CYFIRMA researchers have recently observed similarities in two campaigns codenamed “Sixty Horses” and “Horn.” These campaigns have been monitored by CYFIRMA’s DeCYFIR platform and it revealed they have a common target industry, geography and TTPs (Tactics, Techniques, and Procedures). These two campaigns share infrastructure, malware and other indicators of compromise and attack. The N. Korean hacking group, Lazarus is suspected to be behind these activities.
Further analysis indicates there could also be a potential collaboration between Chinese and Russian cybercriminals groups. These are part of hacker-as-a-service (HaaS) and ransomware-as-a-service (RaaS) developments which are continuously evolving.
Another finding shows a Command Execution Vulnerability in NCR Command Center Agent.
A critical Command Execution Vulnerability (CVE-2021-3122) in NCR Command Center Agent has been found to have been exploited actively in the wild. Threat Actor has been seen using Living off the Land (LOLBins) including certutil to carry out malicious activities.
Based on our research and analysis, we suspect that a Chinese threat actor dubbed Rocke Group could be behind this campaign.
The primary motive of this campaign appears to be data exfiltration and financial gains.

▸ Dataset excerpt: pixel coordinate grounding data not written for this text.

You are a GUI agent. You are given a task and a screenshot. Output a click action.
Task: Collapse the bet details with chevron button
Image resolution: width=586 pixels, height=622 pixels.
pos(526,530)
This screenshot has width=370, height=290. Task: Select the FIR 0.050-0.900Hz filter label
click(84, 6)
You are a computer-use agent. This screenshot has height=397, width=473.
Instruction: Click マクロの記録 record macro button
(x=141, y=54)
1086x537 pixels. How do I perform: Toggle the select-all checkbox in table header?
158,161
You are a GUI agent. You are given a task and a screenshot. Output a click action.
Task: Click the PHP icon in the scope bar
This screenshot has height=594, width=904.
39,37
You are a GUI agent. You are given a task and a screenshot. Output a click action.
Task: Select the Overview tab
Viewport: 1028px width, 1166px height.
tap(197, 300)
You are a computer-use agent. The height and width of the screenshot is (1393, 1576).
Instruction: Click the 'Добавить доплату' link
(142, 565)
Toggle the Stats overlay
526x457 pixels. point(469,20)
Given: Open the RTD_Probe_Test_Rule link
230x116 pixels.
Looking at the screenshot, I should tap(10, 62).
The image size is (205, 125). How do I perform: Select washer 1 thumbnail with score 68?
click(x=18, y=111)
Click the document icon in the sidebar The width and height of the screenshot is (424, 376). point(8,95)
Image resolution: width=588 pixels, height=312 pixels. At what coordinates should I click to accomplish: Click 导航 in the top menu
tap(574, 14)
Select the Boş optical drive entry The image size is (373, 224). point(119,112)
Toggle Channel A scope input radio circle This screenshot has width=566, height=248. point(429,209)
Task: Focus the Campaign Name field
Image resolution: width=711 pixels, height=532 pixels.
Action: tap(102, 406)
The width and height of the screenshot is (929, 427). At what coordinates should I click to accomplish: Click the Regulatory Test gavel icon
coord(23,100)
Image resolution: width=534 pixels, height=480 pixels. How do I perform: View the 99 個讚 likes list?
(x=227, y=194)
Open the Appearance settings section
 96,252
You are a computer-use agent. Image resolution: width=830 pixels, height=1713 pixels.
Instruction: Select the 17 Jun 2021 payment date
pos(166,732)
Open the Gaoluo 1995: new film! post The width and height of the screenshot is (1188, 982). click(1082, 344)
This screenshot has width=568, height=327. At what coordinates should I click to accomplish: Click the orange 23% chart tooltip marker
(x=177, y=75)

About Nanocore: NanoCore is a Remote Access Trojan (RAT). This malware is highly customizable with modular plugins which allow threat actors to modify its functionality to suit their needs. Nanocore is available for purchase for just USD25 from its “official” website. Technical details from CYFIRMA researchers are available here:
1) Vietnamese Cybersec Firm BKAV’s Source Code is Available for Sale
The attackers have hacked into their servers and have put the source code of their flagship product, BKAV Pro, up for sale.
2) 40k Gmail accounts and passwords in Vietnam are available in data leak site for sale. It includes information such as date of birth, phone number, IP address, and the operating system used.
Researchers have discovered a unique, long-running operation, called GhostEmperor. The campaign used Microsoft Exchange vulnerabilities to target high-profile victims with an advanced toolset and shown no similarity to any known threat actor. GhostEmperor is a Chinese-speaking threat actor which uses a formerly unknown Windows kernel-mode rootkit. To bypass the Windows Driver Signature Enforcement mechanism, the threat actor uses a loading scheme involving a component of an open-source project named “Cheat Engine”.
APT (Advanced Persistent Threat) actors are evolving with advances in detection and protection techniques. These threat actors typically refresh and update their toolset & tactics and GhostEmperor is one such example of how cybercriminals look for new techniques to use and new vulnerabilities to exploit.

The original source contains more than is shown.